Toot Toot! is the seventh video by the children's band the Wiggles. It was released in Australia on 17 October 1998, and later re-released in 1999 to reflect set updates during production of the TV series. In the United Kingdom, the video was released under the title Big Red Car.

===Song list===
1. Look Both Ways
2. John Bradlelum
3. Henry's Underwater Big Band (1999 version only)
4. Head, Shoulders, Knees and Toes
5. Food, Food, Food (Oh How I Love My Food)
6. Go Captain Feathersword, Ahoy!
7. Bathtime (1998 version only)
8. Do the Wiggle Groove
9. Dorothy the Dinosaur (Tell Me Who Is That Knocking?)
10. Balla Balla Bambina
11. I Climb Ten Stairs
12. Move Your Arms Like Henry
13. Silver Bells That Ring in the Night
14. Wags the Dog, He Likes to Tango
15. We're Dancing with Wags the Dog
16. Officer Beaples' Dance
17. Zardo Zap
18. Let's Have a Ceili
19. Toot Toot, Chugga Chugga, Big Red Car

===Cast===
The Wiggles:
- Anthony Field
- Jeff Fatt
- Murray Cook
- Greg Page

Additional cast:
- Paul Paddick as Captain Feathersword
- Leeanne Ashley as Dorothy the Dinosaur
- Edward Rooke as Wags the Dog
- Elisha Burke as Henry the Octopus
- Leanne Halloran as Officer Beaples
- Leanne Halloran and Elyssa Dawson as Zardo Zap
- Mitchell Butel as Raiffe the Mechanic

===Release date===
Toot Toot! was first released on 17 October 1998.

In 1999, the Wiggles re-released the video, but made significant edits to reflect changes made in the television series.
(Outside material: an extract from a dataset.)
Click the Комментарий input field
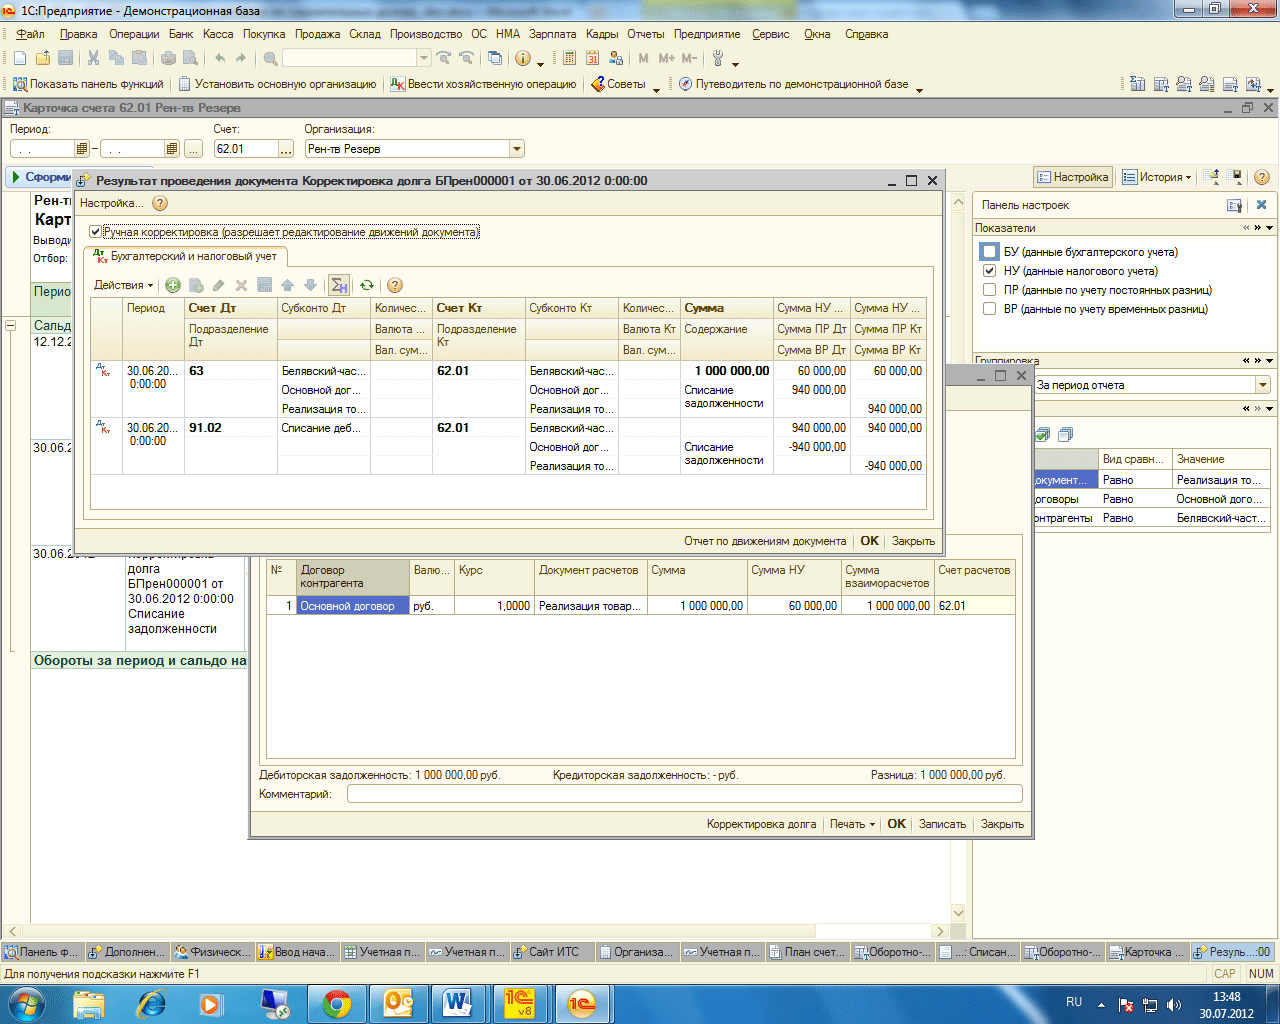 point(684,794)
Although the general story is still about The Wiggles having to find a way to fix their Big Red Car, the scenes were redone with new animations and backgrounds. "Bathtime" and its introduction were replaced with a new version of the "Henry's Underwater Big Band" video.

The video was dedicated to the memory of Anthony's father, John Patrick Field, who played John the cook on the original 1994 version of Yummy Yummy.
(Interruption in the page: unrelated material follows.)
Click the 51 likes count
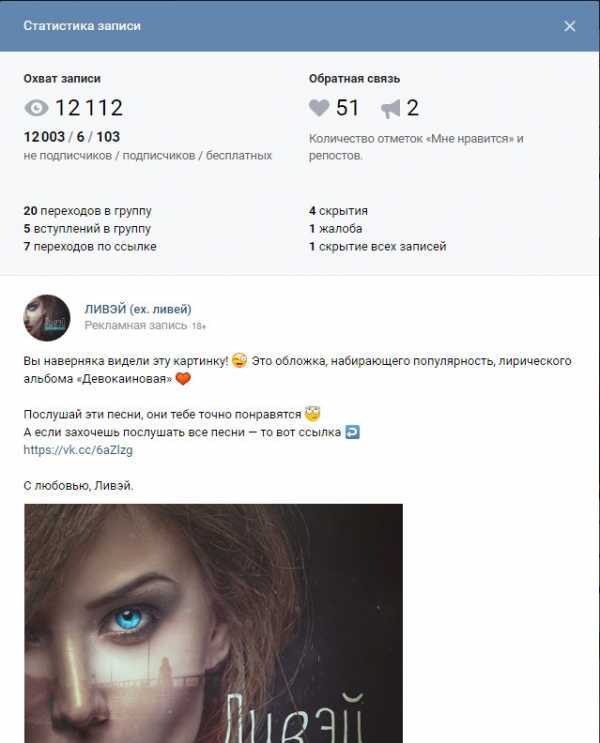The height and width of the screenshot is (743, 600). point(347,108)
The 1999 version was released to DVD in 2004 in Australia. The extras include a Wiggly Work storybook and two episodes from the Lights, Camera, Action TV series.

From November 2019–January 2020, the video was uploaded to the Wiggles' YouTube channel in multiple parts, using the 1999 version.